What do the simulation results shown below suggest about the effectiveness of the transplant program?

Subsection2.5.5Chapter Highlights

A raw data matrix/table may have thousands of rows. The data need to be summarized in order to makes sense of all the information. In this chapter, we looked at ways to summarize data graphically, numerically, and verbally.

Categorical data

A single categorical variable is summarized with counts or proportions in a one-way table.
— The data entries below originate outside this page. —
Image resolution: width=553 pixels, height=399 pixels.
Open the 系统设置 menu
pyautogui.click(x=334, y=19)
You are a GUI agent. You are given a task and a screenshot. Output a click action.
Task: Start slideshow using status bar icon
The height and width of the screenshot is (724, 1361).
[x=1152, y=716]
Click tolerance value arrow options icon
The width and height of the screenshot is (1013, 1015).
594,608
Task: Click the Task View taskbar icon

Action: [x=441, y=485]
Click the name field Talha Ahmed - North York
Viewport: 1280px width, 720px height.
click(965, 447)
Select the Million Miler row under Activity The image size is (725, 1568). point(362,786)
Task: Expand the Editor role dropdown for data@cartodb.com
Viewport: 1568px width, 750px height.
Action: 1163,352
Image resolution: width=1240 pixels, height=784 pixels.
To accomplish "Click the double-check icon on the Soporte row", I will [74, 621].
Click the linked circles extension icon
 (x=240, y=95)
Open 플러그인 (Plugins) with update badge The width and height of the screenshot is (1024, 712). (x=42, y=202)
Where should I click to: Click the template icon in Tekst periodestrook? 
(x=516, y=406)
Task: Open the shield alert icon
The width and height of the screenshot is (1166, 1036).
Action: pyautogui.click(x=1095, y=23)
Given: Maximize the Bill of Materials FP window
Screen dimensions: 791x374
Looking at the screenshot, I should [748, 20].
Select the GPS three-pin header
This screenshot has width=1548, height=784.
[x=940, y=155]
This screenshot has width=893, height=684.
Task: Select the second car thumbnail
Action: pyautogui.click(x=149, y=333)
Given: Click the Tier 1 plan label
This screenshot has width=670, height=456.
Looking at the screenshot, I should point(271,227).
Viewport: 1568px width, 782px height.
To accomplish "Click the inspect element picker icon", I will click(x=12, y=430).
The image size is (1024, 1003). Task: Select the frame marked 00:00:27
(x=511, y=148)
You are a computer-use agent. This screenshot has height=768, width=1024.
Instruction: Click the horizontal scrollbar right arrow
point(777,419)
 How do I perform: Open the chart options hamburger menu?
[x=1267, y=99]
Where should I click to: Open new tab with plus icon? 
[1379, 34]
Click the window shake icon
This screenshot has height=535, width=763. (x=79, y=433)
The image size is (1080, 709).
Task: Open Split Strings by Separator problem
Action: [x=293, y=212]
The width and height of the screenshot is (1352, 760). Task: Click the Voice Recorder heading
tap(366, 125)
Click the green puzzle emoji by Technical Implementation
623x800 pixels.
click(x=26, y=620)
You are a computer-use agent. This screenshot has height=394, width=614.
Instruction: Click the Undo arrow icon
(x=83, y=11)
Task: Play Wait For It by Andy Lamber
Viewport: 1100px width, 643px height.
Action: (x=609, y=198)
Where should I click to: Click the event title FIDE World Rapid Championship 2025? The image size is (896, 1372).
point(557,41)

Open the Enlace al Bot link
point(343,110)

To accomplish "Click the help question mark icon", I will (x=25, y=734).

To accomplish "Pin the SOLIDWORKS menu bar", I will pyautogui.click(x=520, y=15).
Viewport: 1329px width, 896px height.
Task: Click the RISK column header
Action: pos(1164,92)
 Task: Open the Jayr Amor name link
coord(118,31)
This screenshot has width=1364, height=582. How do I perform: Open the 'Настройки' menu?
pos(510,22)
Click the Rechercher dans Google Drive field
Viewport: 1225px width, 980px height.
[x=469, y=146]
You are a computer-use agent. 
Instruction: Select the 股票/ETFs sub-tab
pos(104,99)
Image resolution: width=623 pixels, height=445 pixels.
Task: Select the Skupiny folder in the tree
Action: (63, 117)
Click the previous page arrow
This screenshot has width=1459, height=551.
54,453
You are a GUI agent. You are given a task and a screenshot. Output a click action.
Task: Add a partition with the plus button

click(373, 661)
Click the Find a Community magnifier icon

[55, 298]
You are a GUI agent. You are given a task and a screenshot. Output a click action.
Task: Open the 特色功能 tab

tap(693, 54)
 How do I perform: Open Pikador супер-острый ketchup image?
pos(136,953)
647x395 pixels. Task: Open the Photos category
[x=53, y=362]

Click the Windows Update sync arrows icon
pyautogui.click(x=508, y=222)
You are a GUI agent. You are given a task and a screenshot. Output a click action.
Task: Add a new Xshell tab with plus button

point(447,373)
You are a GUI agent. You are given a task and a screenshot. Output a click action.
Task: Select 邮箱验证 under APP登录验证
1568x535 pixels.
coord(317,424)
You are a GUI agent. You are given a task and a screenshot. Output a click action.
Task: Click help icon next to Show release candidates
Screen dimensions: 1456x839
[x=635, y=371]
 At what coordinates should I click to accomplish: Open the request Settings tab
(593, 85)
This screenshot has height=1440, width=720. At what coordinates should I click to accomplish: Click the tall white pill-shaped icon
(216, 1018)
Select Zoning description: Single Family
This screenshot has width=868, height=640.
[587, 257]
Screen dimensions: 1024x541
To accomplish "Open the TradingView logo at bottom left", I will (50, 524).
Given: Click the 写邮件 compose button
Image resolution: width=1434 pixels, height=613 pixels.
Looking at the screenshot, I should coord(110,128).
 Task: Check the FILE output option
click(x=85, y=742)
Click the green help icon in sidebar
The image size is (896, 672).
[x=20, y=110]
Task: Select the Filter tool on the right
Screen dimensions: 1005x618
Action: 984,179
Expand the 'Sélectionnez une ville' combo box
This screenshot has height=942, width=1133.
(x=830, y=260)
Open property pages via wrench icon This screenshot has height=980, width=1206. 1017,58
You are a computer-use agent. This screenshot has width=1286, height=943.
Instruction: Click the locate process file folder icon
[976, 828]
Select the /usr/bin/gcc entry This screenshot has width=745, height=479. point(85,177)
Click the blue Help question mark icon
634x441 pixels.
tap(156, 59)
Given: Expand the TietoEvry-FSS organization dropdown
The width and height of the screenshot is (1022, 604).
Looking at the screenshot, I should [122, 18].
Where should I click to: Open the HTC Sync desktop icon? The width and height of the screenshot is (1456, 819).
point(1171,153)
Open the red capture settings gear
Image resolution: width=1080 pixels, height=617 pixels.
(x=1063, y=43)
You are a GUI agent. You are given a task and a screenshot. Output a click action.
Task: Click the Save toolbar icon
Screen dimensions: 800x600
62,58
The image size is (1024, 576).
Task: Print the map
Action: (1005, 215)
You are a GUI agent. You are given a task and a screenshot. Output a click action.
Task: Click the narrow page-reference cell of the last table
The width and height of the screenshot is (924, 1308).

A bar chart is used to show the frequency or relative frequency of the categories that the variable takes on.

Two categorical variables can be summarized in a two-way table and with a side-by-side bar chart or a segmented bar chart.

Numerical data

When looking at a single numerical variable, we try to understand the distribution of the variable. The distribution of a variable can be represented with a frequency table and with a graph, such as a stem-and-leaf plot or dot plot for small data sets, or a histogram for larger data sets. If only a summary is desired, a box plot may be used.

The distribution of a variable can be described and summarized with center (mean or median), spread (SD or IQR), and shape (right skewed, left skewed, approximately symmetric).

Z-scores and percentiles are useful for identifying a data point’s relative position within a data set.

When a distribution is nearly normal, we can use the empirical rule (68-95-99.7 rule), and we can use a normal model to approximate the histogram.

Outliers are values that appear extreme relative to the rest of the data. Investigating outliers can provide insight into properties of the data or may reveal data collection/entry errors.

When comparing the distribution of two variables, use two dot plots, two histograms, a back-to-back stem-and-leaf, or parallel box plots.

To look at the association between two numerical variables, use a scatterplot.

Graphs and numbers can summarize data, but they alone are insufficient. It is the role of the researcher or data scientist to ask questions, to use these tools to identify patterns and departure from patterns, and to make sense of this in the context of the data. Strong writing skills are critical for being able to communicate the results to a wider audience.